How Do You Solve Group Ring Isomorphisms in Mathematics?

[catcherintherye]

I have about 5 questions all of a similar form ...

\mathbb{F}[C_2] \cong \mathbb{F} \times \mahbb{F}

if 1+1 \neq 0 in \mathbb{F}

\Re [C_3] \cong \Re \times C

\Re [C_4] \cong \Re \times \Re \times C

these were on the first sheet given out and I still don't know how to do them after 4 weeks, any help on how to do them??

 

[HallsofIvy]

"Do them"? Do you mean prove them? Start by writing out the definitions.
(I would have thought that \mathbb{F} was a field but apparently not.)

What are C₂, C₃, C₄?

 

[morphism]

I guess C_n is the cyclic group of order n. But still, what the OP posted doesn't make a lot of sense, e.g. what's the distinction between F and \mathbb{F}? Also, is \Re actually \mathbb{R}? (The former is the "real part" of a complex number, the latter is the set of real numbers.) And, in the last two, what is C? Finally, in what context are the direct products being taken?

 

[catcherintherye]

obviously i haven't made myself clear, i'll post the question in it's entirety...

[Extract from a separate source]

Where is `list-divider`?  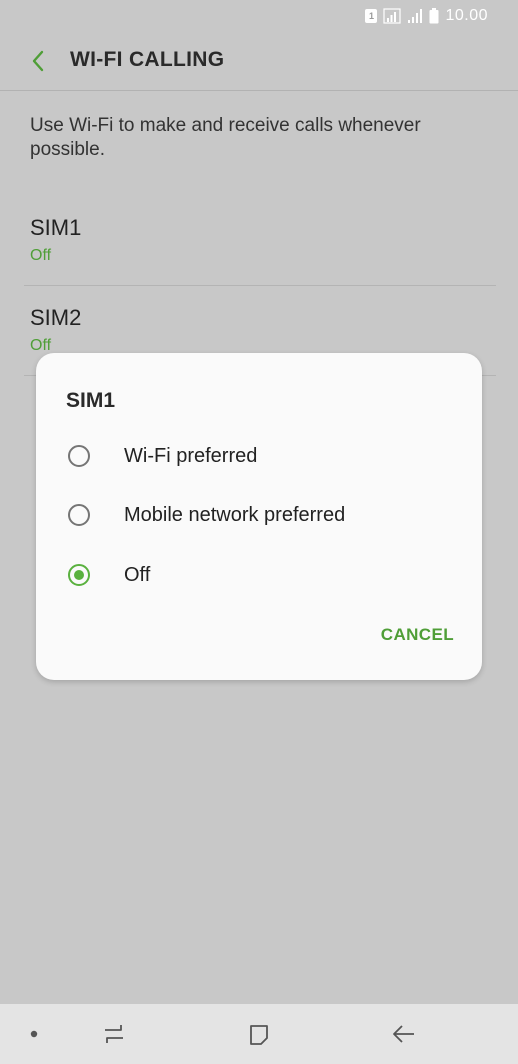 list-divider is located at coordinates (260, 286).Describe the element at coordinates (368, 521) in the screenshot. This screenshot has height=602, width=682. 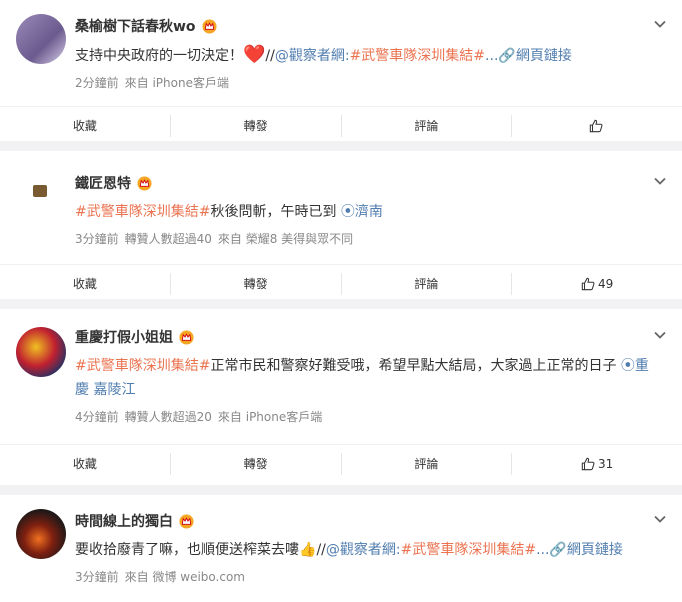
I see `name-row: 時間線上的獨白` at that location.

Let A,B be algebras over a field F. We say that A and B are isomorphic over F written A\cong_F B when there exists a bijective ring homomorphism \varphi : A \rightarrow B which is also linear over F, i.e. satisfies \\\varphi(a\lambda) = \varphi(a) \lambda \mbox{ for all a} \in A \ \lambda \in F

show that i) F[C_2] \cong_F F \times F if 1+1 not equal 0 in F
ii) R[C_3] \cong_R R \times C

iii) \\ R[C_4] \cong_R R \times R \times C

iv) \\ R[C_6] \cong R \times R \times C \times C


here R = field of real numbers, C = field of complex numbers, F is an arbitrary field although in the question it is constrained by the given condition. Also all C_n's are cyclics and by F[C_n] we mean the group ring of C_n over F, that is the ring whose elements are linear combinations of the group elements with coefficients in F.

 

[morphism]

For some reason this problem popped into my head today, so I gave it another go and managed to solve it. There are two things we need:
(1) F[C_n] \cong_F F[x]/(x^n - 1). This can be easily proved using the evaluation homomorphism at a generator of C_n.
(2) The http://planetmath.org/encyclopedia/ChineseRemainderTheorem2.html . (The CRT is something that slipped my mind at the time.)

So now we have:
F[C_2] \cong F[x]/(x^2 - 1) \cong F[x]/(x+1) \times F[x]/(x-1) \cong F \times F

\mathbb{R}[C_3] \cong \mathbb{R}[x]/(x^3 - 1) \cong \mathbb{R}[x]/(x-1) \times \mathbb{R}[x]/(x^2 + x + 1) \cong \mathbb{R} \times \mathbb{C}

\mathbb{R}[C_4] \cong \mathbb{R}[x]/(x^4 - 1) \cong \mathbb{R}[x]/(x-1) \times \mathbb{R}[x]/(x+1) \times \mathbb{R}[x]/(x^2 + 1) \cong \mathbb{R} \times \mathbb{R} \times \mathbb{C}

\mathbb{R}[C_6] \cong \mathbb{R}[x]/(x^6 - 1) \cong \mathbb{R}[x]/(x-1) \times \mathbb{R}[x]/(x+1) \times \mathbb{R}[x]/(x^2+x+1) \times \mathbb{R}[x]/(x^2-x+1) \cong \mathbb{R} \times \mathbb{R} \times \mathbb{C} \times \mathbb{C}

Better late than never I suppose!